É de fácil leitura e reflete seu conhecimento daquilo que escreves.
Parabéns
manoel martins
Rio/RJ
PS: Se estiveres >>buscando<< dados, sejam da Biblioteca Nacional ou de onde for, aqui, resido num ponto bom de locomação, entre Botafogo e Urca.
Estou à tua disposição.
manoel
Fernanda, seu blog está cada vez melhor. Sempre um artigo bacana. Não pare, pois acredito que vários do grupo grandes guerras, acompanham seus escritos por aqui.
Grato
Opa, esqueci apenas um pequeno comentário. Acredito que apenas faltou esclarecer bem a versatilidade desta MG.
Era usada tanto como metralhadora pesada, montada em tripé e metralhadora de acompanhamento no grupo de combate.
Pelo que percebi você descreveu bem a função da arma usada em um grupo de combate, onde Sargento normalmente comanda e a metralhadora era usada como arma principal de emprego geral com os outros membros dando apoio.
Mas a mesma metralhadora era usada como metralhadora pesada, quando usada com guarnição munida de tripé.

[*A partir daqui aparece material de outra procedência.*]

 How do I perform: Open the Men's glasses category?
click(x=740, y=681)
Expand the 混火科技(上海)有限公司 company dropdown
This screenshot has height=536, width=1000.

Dessa forma a precisão dela era de mais de 1000 metros e alcance efetivo de 2000 para mais. Algumas guarnições chegavam a usar uma pequena luneta acoplada como mira da arma. Normalmente era composta de 5 homens, um sargento ou cabo comandante, o nome do posto correspondente em alemão não recordo de cabeça, um atirador e outros três para carregarem a munição extra e o tripé. Muitas vezes eram dispostas em companias de petrechos pesados ou até mesmo diluidas pelos pelotões.
A fonte de tais informações estou te devendo de pronto agora, mas se eu procurar vou acabar achando de qual publicação eu tirei isso.
Meus comentários não são para denegrir o seu texto que realmente gostei, apenas estou trazendo uma informação complementar
Parabéns
Manoel! Muita obrigada por suas palavras. Gosto delas pois sei que são sinceras! Continue acompanhando o BLOG.
Abraços,
Fernanda
Marco, muito obrigada pelas palavras! Com certeza o projeto do blog vai longe. Tenho muitas idéias na cabeça e muitas imagens ainda para explorar. Em breve haverá um novo texto sobre a FEB que está me dando muito prazer em pesquisar. Gostei muito de seu complemento, obrigada! Realmente a MG teve um uso bastante flexivel durante a guerra. Acho que me esqueci de dizer também que era utilizada nos tanques alemães também. Foi uma arma e tanto.
Abraços,
Fernanda
Guten Tag, Fernanda.
parabéns pelo belo trabalho!!!
ola fernada, sou um amador de armas de fogo,e divulgo assuntos relacionados a combates de guerra e taticas de armas, e em breve estarei mostrando o meu blog,gostei muito das suas pesquisas,falou muito das mg-42/34 sou fã delas, e bom saber que existem pessoas que realmente tenha a disposição informações tão verdadeiras deste tipo,você realmente sabe de coisas que talvez poderia ser tema de algum forum oi debate descutindo em escolas como forma de apredizagem.adorei muito sua materia continui assim.adriano. dhttp://taticasdearmas.blogspot.com/ e de sua opinião.obrigado.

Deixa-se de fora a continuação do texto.